Thursday, January 3, 2013

Small & Big Data processing philosophies

In this first post of 2013, I would like to cover some fundamental philosophical aspects of “data” & “processing”.
As the buzz around “Big Data” going on high, I have classified the original structured, relational data as “small data” even though some very large databases I have seen having 100+ Terabytes of data with an IO volume of 150+ Terabytes per day.  
Present day data processing predominantly uses Von-Neumann architecture of computing in which “Data” and its “processing” are distinct and separated into “memory” and “processor” connected by a “bus”.  Any data that need to be processed will be moved into processor using the bus and then the required arithmetic or logical operation happens on it producing the “result” of the operation. Then the result will be moved to “memory/storage” for further reference.  Also, the list of operations to be performed (the processing logic or program) is stored in the “memory” as well. One needs to move the next instruction to be carried out into the processor from memory using the bus.
So in essence both the data and the operation that needs performing will be in memory which can’t process data and the facility that can process data is always dependent on the memory in the Von-Neumann architecture.
Traditionally, the “data” has been moved into a place where the processing logic is deployed as the amount of data is small when compared to the amount of processing needed is relatively large involving the complex logic. In the RDBMS engines like Oracle read the blocks of storage into the SGA buffer cache of running database instance for processing. The transactions were modifying small amounts of data at any given time.
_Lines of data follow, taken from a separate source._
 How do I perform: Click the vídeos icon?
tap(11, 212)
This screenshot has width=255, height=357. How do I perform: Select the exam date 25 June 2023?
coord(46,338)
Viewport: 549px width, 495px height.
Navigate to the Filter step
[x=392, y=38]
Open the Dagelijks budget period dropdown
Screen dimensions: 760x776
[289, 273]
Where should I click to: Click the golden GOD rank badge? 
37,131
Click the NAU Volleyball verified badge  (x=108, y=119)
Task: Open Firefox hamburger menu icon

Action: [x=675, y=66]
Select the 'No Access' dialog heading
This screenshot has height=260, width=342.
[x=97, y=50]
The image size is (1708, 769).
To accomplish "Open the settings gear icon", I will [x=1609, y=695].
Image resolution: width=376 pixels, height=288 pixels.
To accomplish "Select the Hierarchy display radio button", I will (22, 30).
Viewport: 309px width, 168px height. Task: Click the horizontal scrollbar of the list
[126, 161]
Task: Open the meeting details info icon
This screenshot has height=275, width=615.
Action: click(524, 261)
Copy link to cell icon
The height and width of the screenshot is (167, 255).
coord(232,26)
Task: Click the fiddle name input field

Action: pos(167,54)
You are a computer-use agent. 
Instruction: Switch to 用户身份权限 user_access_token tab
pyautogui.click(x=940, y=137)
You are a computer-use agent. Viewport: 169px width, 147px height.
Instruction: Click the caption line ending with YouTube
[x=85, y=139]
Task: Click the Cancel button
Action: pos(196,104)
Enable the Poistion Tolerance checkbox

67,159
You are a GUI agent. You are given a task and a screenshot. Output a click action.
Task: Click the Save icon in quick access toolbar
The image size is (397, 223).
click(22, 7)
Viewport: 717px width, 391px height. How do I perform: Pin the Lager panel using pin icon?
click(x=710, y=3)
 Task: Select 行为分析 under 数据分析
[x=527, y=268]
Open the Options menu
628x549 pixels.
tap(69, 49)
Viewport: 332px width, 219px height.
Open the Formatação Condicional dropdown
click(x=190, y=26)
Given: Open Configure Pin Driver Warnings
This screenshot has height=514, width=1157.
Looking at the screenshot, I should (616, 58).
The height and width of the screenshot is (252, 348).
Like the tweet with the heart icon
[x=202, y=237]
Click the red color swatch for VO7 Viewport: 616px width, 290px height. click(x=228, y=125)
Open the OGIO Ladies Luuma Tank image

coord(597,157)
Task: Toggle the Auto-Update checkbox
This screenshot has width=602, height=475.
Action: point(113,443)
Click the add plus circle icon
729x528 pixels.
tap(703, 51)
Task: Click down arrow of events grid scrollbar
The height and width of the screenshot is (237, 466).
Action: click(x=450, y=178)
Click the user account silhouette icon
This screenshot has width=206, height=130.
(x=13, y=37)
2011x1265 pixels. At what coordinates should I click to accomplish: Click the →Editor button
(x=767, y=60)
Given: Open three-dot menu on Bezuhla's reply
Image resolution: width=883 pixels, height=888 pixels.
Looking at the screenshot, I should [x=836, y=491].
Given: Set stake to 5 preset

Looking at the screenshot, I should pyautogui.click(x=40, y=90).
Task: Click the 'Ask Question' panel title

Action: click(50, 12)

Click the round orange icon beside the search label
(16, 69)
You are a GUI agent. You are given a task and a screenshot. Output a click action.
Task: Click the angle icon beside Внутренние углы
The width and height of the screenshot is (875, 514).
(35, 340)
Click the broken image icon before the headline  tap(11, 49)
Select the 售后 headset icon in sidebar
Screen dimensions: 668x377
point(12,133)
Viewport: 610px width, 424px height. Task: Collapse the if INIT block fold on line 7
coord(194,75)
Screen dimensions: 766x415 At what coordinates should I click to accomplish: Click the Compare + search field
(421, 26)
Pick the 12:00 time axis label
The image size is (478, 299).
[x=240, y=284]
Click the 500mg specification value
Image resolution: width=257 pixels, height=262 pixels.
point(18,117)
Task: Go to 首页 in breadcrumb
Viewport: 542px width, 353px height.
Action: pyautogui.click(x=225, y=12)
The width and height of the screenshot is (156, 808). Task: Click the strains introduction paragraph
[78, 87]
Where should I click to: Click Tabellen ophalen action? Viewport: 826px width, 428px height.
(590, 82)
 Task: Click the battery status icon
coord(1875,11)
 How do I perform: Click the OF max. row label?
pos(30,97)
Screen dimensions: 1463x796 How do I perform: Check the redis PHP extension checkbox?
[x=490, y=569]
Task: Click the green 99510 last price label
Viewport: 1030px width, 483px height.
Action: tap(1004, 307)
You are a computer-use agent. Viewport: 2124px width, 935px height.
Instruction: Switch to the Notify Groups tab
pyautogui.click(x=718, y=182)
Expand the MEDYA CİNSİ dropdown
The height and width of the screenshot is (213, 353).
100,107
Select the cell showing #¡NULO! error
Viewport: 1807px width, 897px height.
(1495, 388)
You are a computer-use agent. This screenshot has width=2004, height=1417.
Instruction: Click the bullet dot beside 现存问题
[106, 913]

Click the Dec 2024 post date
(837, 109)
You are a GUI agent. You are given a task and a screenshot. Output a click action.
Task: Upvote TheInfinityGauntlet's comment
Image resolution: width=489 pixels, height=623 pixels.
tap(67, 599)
Over a period of time “analytical processing” that required to bring huge amounts of data from storage into processing node which created a bottleneck on the network pipe. Add to that there is a large growth in the semi-structured and unstructured data that started flowing which needed a different philosophy towards data processing.
There comes the HDFS and map-reduce framework of Hadoop which took the processing to the data. During the same time comes Oracle Exadata which took the database processing to storage layer with a feature called “query offloading”
In the new paradigm, the snippets of processing logic are being taken to a cluster of connected nodes where the data mapped with a hashing algorithm resides and results of processing then reduced to finally produce result sets. It is now becoming economical to take the processing to data as the amount of data is relatively large and the required processing is fairly simple tasks of matching, aggregating, indexing etc.,
So, we now have choice of taking small amounts of data to complex processing with structured RDBMS engines with shared-everything architecture of traditional model as well as taking processing to data in the shared-nothing big data architectures. It purely depends on the type of “data processing” problem in hand and neither traditional RDBMS technologies will be replaced by new big data architectures, nor could the new big-data problems be solved by traditional RDBMS technologies. They go hand-in-hand complementing each other while adding value to the business when properly implemented.
The non-Von-Neumann architectures still need better attention by the technologists which will probably hold the key to the way human brain processes and deals with the information seamlessly either it is structured or non-structured streams of voice, video etc., with ease. 
Any non-Von-Neumann architecture enthusiasts over here?